Decide whether each statement below agrees with the text on CDC's Eastern European strategy. Answer yes or no for each, and quote the deciding words of the text. 1. The Eastern Bloc had a negative balance of payments with the Third World. 2. The Romanian government hoped its relationship with CDC would help it buy a CDC CYBER 80 for oil exploration. 3. Marketing peripherals to the Third World was the subsidiary's top priority.
━━━ Text passage
This elaborate tactical-strategic commercial system was conceivable because the Eastern Bloc’s balance of payments with the Third World was positive. Moreover, the US’s continued suppression of nationalist movements and support for anti-democratic strongmen in the Global South meant that many countries in the Third World did not want to be seen dealing with a company that could be construed as part of the US national security apparatus. As the CEO Norris said, “Presumably, some of the Third World markets may be better accessed by our Socialist partner[s].”
But CDC’s “Eastern European strategy” was overall a failed project. Although the company was successful in exporting a portion of its manufacturing abroad to Central and Eastern European states, like Romania, the grander vision of harnessing the global economic system to proliferate its trademarked products never came to fruition. This failure was in no small part due to the heavy-handed and blinkered manner in which the firm had carved up the world and its dealings. Central and Eastern Europe was not the monolith the firm supposed.
Romania, for example, primarily dealt with CDC not to gain technical capacity to produce peripherals, such as low-grade disk drives and printers, and sell them on the world market, but to build a working relationship with the firm. The Romanian government thought this relationship would help the state eventually buy a newer, powerful supercomputer (a CDC CYBER 80), to be used in oil exploration, thus hopefully giving the country greater autonomy from Moscow. (Neither the Department of Commerce nor State Department, however, would get behind the sale of a CYBER 80 to the state, to say nothing of the DOD.) Marketing peripherals to the Third World was not a top priority for the subsidiary. As a State Department assessed ROM Control Data’s status in 1977, the joint venture was “proving to be a money loser for the firm.” The cable continued: “Costs at the Romanian operation were relatively high… and Romanians had proved also totally unable to sustain their own marketing effort.” Unable, meaning, unwilling.
━━━━━━
━━━ Extracted records
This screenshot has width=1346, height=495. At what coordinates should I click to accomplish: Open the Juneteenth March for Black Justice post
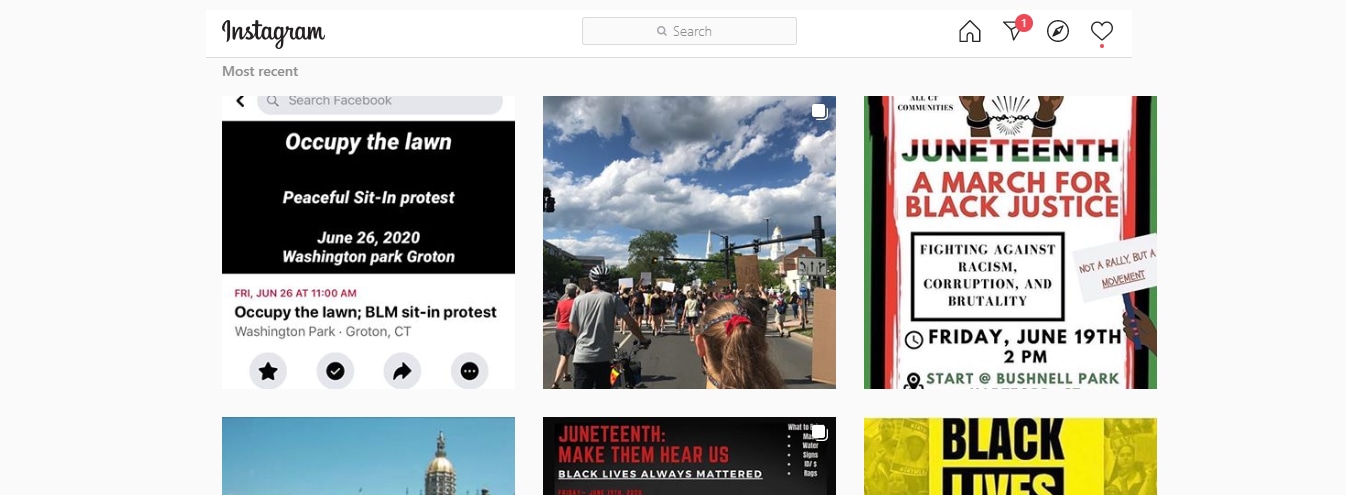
━━━━━━
━━━ Extracted records
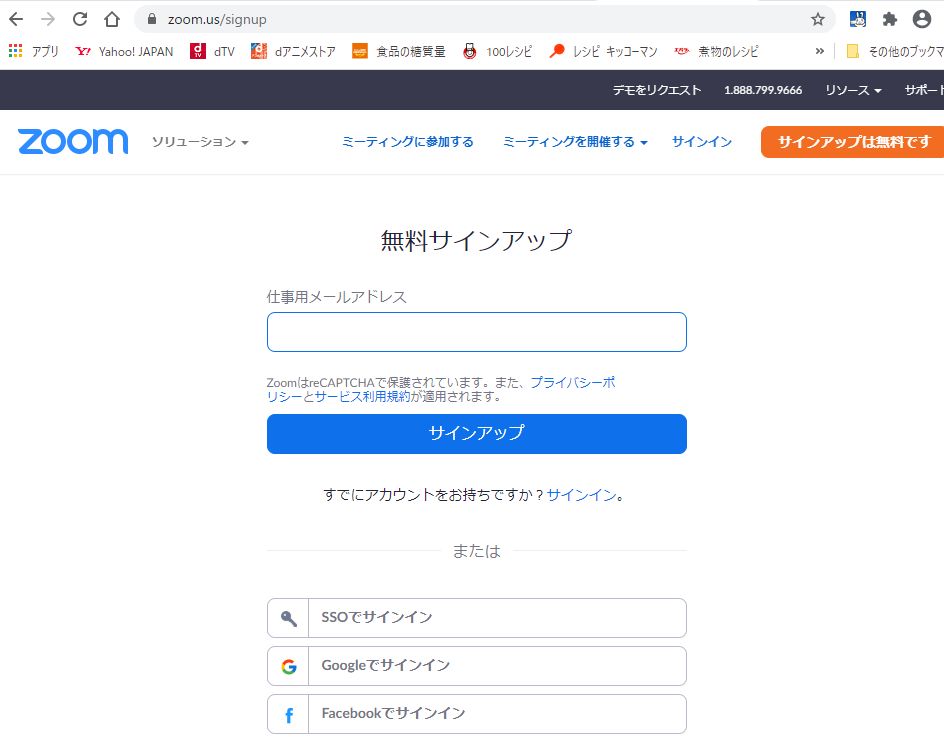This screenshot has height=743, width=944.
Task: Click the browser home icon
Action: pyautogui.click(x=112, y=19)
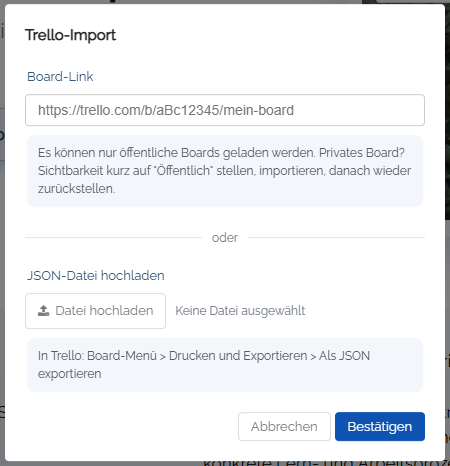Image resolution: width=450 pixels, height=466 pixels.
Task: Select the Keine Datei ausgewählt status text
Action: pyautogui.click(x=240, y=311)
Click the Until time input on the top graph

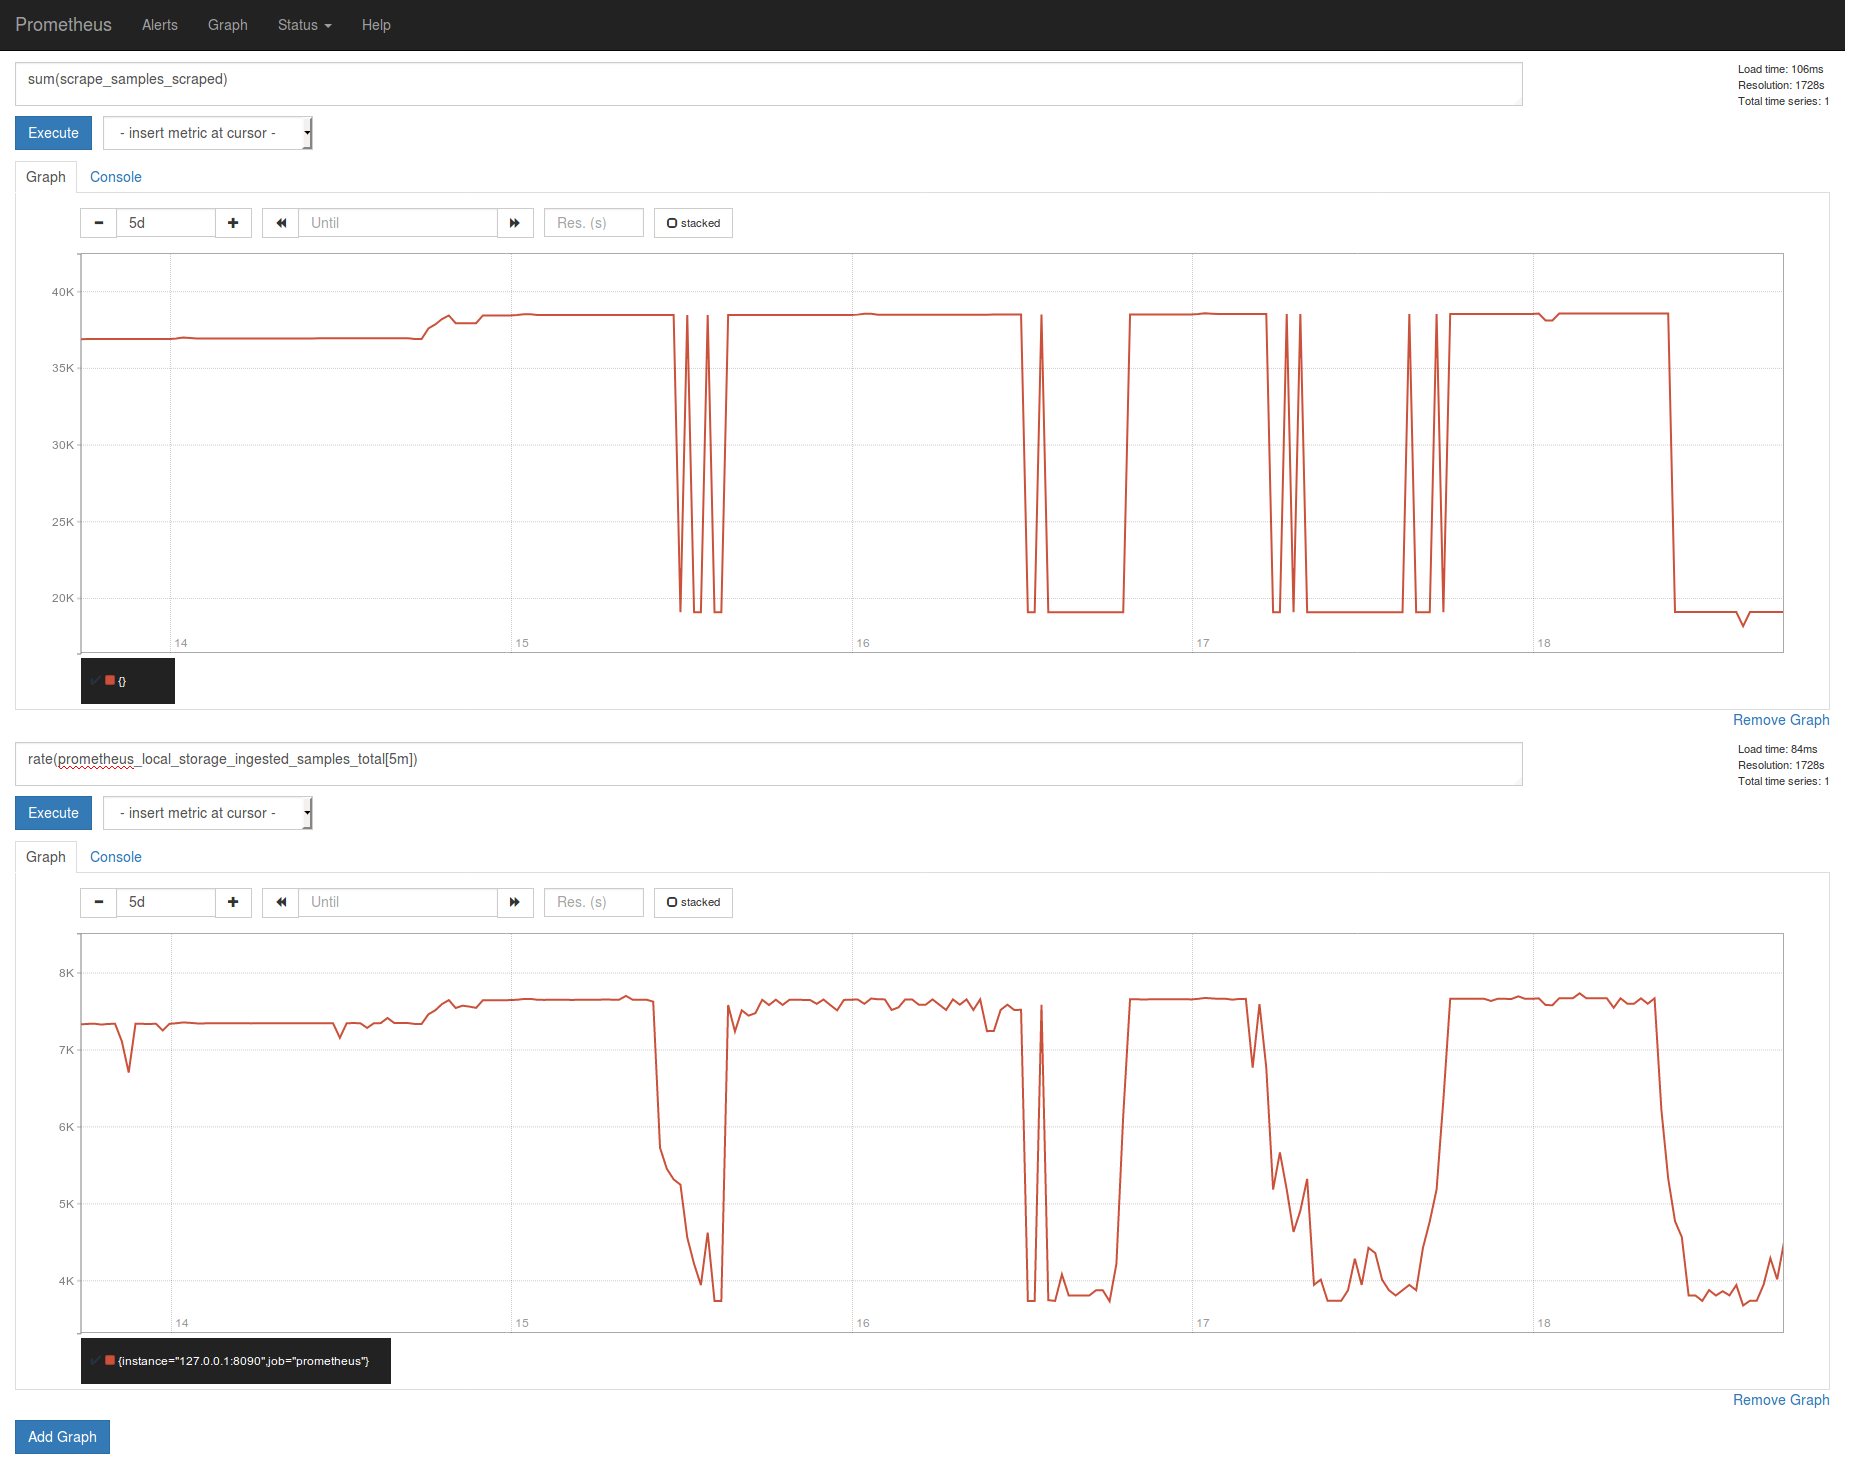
━━━━━━
━━━ Extracted records
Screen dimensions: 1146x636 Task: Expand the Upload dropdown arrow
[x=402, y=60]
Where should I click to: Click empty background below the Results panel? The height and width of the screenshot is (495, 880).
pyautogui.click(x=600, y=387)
━━━━━━
▸ **Response to the task**:
1. No: "the Eastern Bloc’s balance of payments with the Third World was positive."
2. Yes: "The Romanian government thought this relationship would help the state eventually buy a newer, powerful supercomputer (a CDC CYBER 80), to be used in oil exploration"
3. No: "Marketing peripherals to the Third World was not a top priority for the subsidiary."